OGH 1Ob55/98i

OGH1Ob55/98i29.9.1998

Der Oberste Gerichtshof hat als Revisionsgericht durch den Senatspräsidenten des Obersten Gerichtshofs Dr. Schlosser als Vorsitzenden sowie durch die Hofräte des Obersten Gerichtshofs Dr. Schiemer, Dr. Gerstenecker, Dr. Rohrer und Dr. Zechner als weitere Richter in der Rechtssache der klagenden Partei C***** Aktiengesellschaft, *****vertreten durch Dr. Helmut Fetz und Dr. Birgit Fetz, Rechtsanwälte in Leoben, wider die beklagte Partei Dr. Ferdinand G*****, wegen 289.560 S sA infolge Revision der klagenden Partei gegen das Urteil des Oberlandesgerichts Graz als Berufungsgericht vom 30. Oktober 1997, GZ 4 R 228/97z-22, womit infolge Berufung der beklagten Partei das Urteil des Landesgerichts Leoben vom 4. August 1997, GZ 7 Cg 198/95m-18, abgeändert wurde, in nichtöffentlicher Sitzung zu Recht erkannt:

 

Spruch:

Der Revision wird nicht Folge gegeben.

Die klagende Partei ist schuldig, der beklagten Partei die mit 13.725 S bestimmten Kosten des Revisionsverfahrens (darin 2.287,50 S USt) binnen 14 Tagen zu ersetzen.

Text

Entscheidungsgründe:

Mit Schreiben vom 13. Juni 1990 nahm die klagende Bank das schriftliche Zessionsanbot einer Gesellschaft mbH (im folgenden Zedentin) vom 12. Juni 1990 an, zur Sicherstellung bestehender und künftiger Kredite alle existenten und künftig existent werdenden Forderungen im Rahmen ihres Geschäftsbetriebs gegenüber sämtlichen in- und ausländischen Kunden abzutreten. Dem Geschäftsführer der Zedentin war bewußt, daß damit eine Globalzession an die klagende Partei erfolgt war. Die Zedentin gab in der Folge der klagenden Partei ihre Forderungen gegen ihre Schuldner bekannt. Die klagende Partei teilte einem näher bezeichneten Schuldner (im folgenden Schuldner) am 10. August 1992 die bereits erfolgte Abtretung nachgenannter Forderungen der Zedentin, und zwar aus den Rechnungen Nr 239/91 über 332.335,20 S, 240/91 über 121.200 S und 241/91 über 145.098 S, alle vom 3. Dezember 1991, 003/92 vom 8. Jänner 1992 über 12.000 S sowie 038/92 vom 5. März 1992 über 4.560 S, zusammen 615.193,20 S, schriftlich mit und wies darauf hin, daß Zahlungen mit schuldbefreiender Wirkung nur an sie auf ein näher genanntes Konto erfolgen könnten. Der Schuldner erwiderte mit Schreiben vom 11. August 1992, daß dieser Betrag strittig und gerichtsanhängig sei.

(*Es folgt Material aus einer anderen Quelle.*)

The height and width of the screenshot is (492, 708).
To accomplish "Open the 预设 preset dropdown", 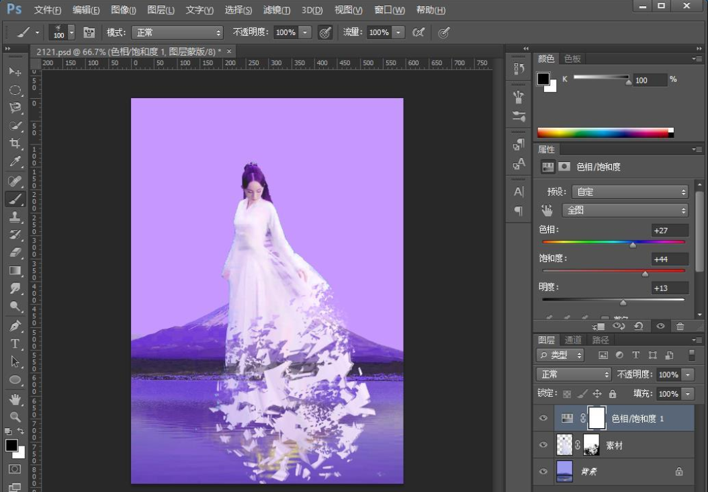I will point(629,192).
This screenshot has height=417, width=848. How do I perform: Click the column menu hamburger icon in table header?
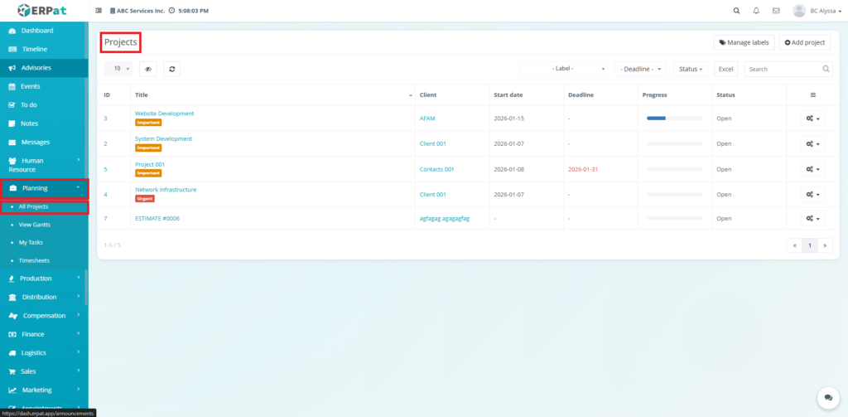(812, 95)
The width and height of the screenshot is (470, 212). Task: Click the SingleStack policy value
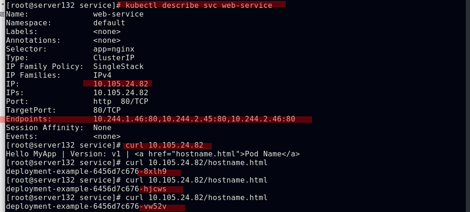tap(118, 66)

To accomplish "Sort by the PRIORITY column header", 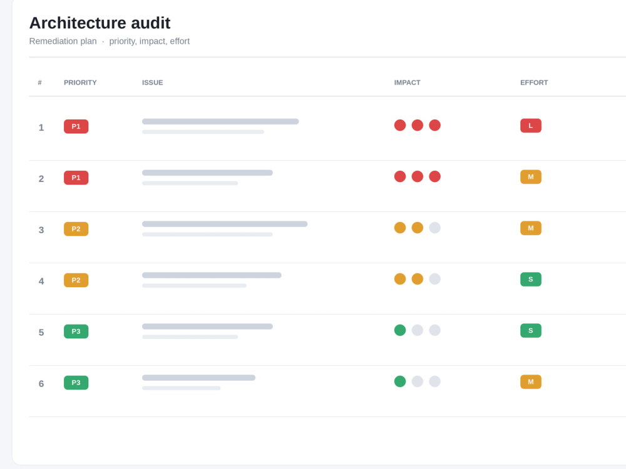I will pos(80,83).
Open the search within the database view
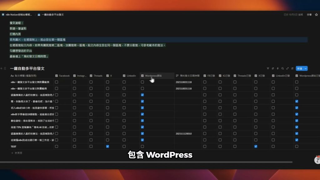The height and width of the screenshot is (180, 320). (x=283, y=68)
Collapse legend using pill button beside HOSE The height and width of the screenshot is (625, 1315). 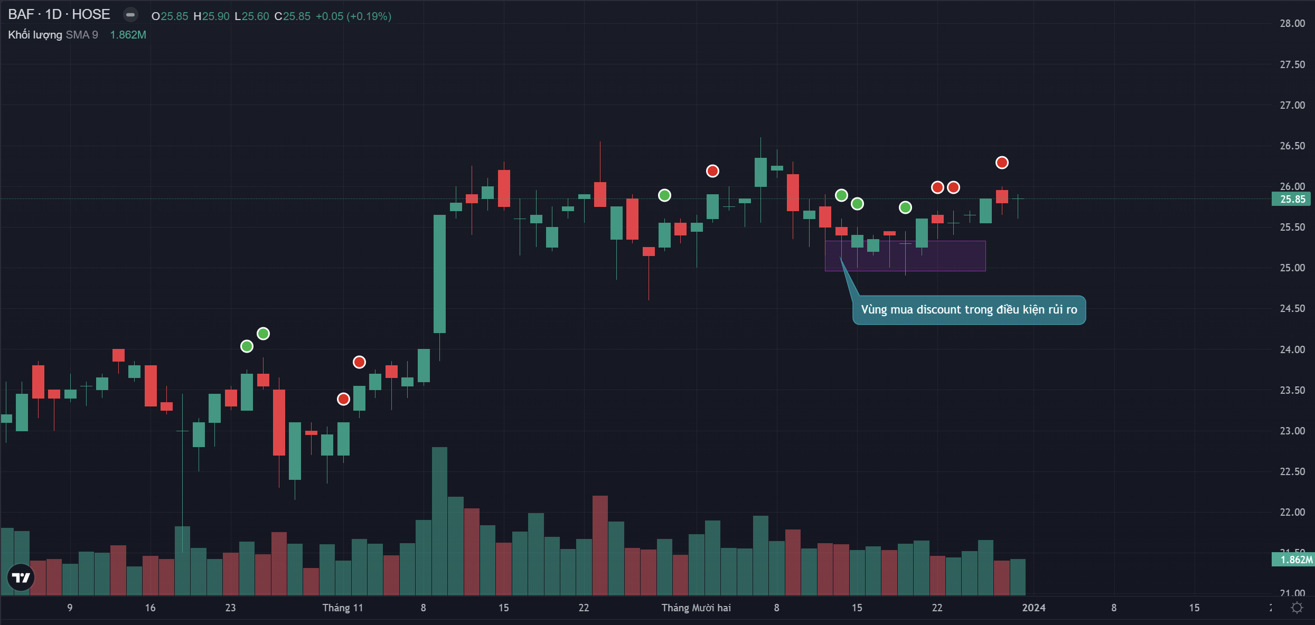pos(130,15)
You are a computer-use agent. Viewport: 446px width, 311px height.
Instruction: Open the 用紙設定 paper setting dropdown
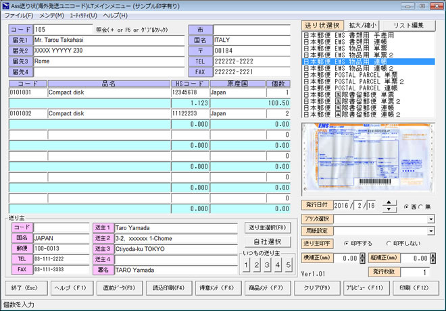pyautogui.click(x=430, y=231)
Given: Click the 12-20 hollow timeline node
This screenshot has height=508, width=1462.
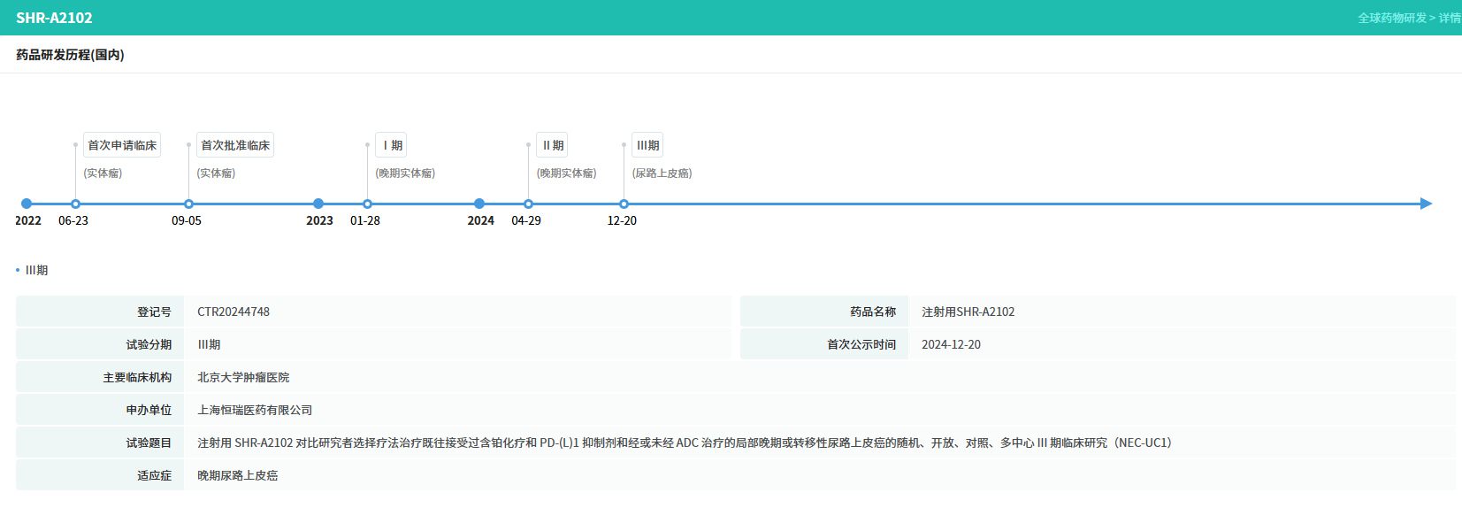Looking at the screenshot, I should (624, 204).
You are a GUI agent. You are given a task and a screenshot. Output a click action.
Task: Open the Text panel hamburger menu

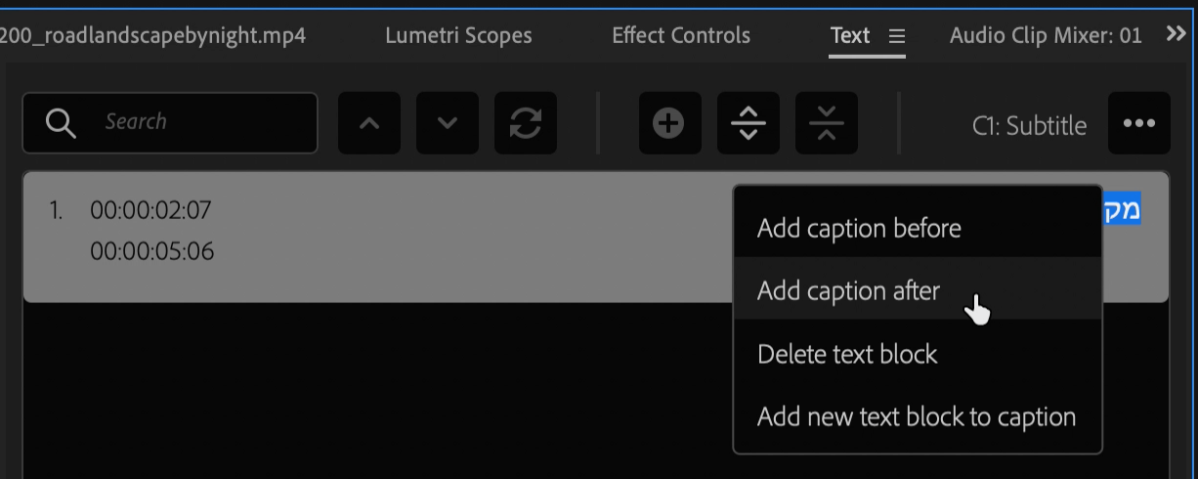click(897, 36)
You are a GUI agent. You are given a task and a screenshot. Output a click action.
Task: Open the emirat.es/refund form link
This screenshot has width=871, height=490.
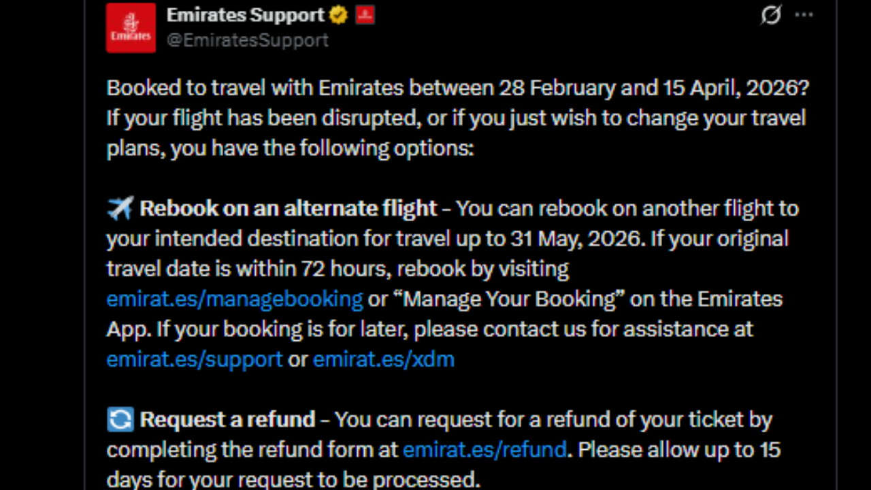(484, 449)
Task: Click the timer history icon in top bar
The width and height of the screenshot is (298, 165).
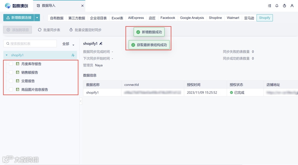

Nach dem Inhalt des Aktes AZ 4 Cg 44/92 des Kreisgerichts Leoben (im folgenden Vorverfahren) belangte die Zedentin den Schuldner mit am 19. Februar 1992 erhobener Klage auf Bezahlung von Werbeleistungen zufolge der Rechnungen Nr 239/91, 240/91, 241/91 und 003/92 in der Höhe von zuletzt 610.633,20 S sA. Das Kreisgericht Leoben verhielt den Schuldner mit Urteil vom 22. Juli 1992 - zeitlich somit vor Verständigung des Schuldners von der Zession - zur Zahlung von 566.511,60 S samt Zinsen und der mit 90.880,40 S bestimmten Verfahrenkosten und wies das Mehrbegehren ab. Das Oberlandesgericht Graz als Berufungsgericht bestätigte mit Urteil vom 15. April 1993 die erstgerichtliche Entscheidung; beide Urteile sind nach dem Inhalt des Amtsvermerks vom 1. September 1993 rechtskräftig und vollstreckbar. Die Zedentin war in diesem Verfahren und insgesamt schon seit Anfang 1991 vom beklagten Rechtsanwalt rechtsfreundlich vertreten. Die Kosten des Beklagten im Vorverfahren betrugen 164.872,56 S.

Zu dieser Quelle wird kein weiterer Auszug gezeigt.